**Exercise:** Of the material below, only the lines from the line containing "Tossing Hearts. . . (251, 1497)" down to the line containing "Bella Rosa on Etsy (130, 152)" belong in the answer, written out exactly.

**Provided information:**
*** Begin section ***
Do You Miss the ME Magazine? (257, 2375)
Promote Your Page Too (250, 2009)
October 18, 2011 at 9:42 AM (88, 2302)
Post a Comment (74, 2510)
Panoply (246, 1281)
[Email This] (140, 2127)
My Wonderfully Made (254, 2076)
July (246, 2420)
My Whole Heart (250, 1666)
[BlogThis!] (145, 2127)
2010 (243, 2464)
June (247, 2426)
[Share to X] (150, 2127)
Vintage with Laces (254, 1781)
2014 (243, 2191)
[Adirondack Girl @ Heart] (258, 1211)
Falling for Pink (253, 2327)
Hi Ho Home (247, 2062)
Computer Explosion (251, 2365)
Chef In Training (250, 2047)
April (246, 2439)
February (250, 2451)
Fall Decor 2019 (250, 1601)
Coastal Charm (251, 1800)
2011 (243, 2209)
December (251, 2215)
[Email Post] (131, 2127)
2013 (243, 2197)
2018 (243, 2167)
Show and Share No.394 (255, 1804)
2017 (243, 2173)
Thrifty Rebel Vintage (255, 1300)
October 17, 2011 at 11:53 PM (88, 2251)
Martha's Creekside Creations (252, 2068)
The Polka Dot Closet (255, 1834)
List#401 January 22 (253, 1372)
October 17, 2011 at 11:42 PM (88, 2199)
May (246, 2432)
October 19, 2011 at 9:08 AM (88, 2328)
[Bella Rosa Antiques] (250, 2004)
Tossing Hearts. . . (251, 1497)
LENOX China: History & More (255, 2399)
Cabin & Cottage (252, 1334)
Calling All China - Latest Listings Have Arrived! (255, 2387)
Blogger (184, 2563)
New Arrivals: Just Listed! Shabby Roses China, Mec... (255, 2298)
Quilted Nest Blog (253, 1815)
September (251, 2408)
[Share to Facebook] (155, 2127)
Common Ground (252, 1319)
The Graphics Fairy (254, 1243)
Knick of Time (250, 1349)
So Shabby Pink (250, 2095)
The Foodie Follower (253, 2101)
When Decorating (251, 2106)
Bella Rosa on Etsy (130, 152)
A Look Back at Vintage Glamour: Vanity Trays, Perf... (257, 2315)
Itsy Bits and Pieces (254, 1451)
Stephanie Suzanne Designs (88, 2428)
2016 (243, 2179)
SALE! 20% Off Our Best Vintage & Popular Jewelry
*** End section ***
**Exercise solution:**
Tossing Hearts. . . (251, 1497)
LENOX China: History & More (255, 2399)
Cabin & Cottage (252, 1334)
Calling All China - Latest Listings Have Arrived! (255, 2387)
Blogger (184, 2563)
New Arrivals: Just Listed! Shabby Roses China, Mec... (255, 2298)
Quilted Nest Blog (253, 1815)
September (251, 2408)
[Share to Facebook] (155, 2127)
Common Ground (252, 1319)
The Graphics Fairy (254, 1243)
Knick of Time (250, 1349)
So Shabby Pink (250, 2095)
The Foodie Follower (253, 2101)
When Decorating (251, 2106)
Bella Rosa on Etsy (130, 152)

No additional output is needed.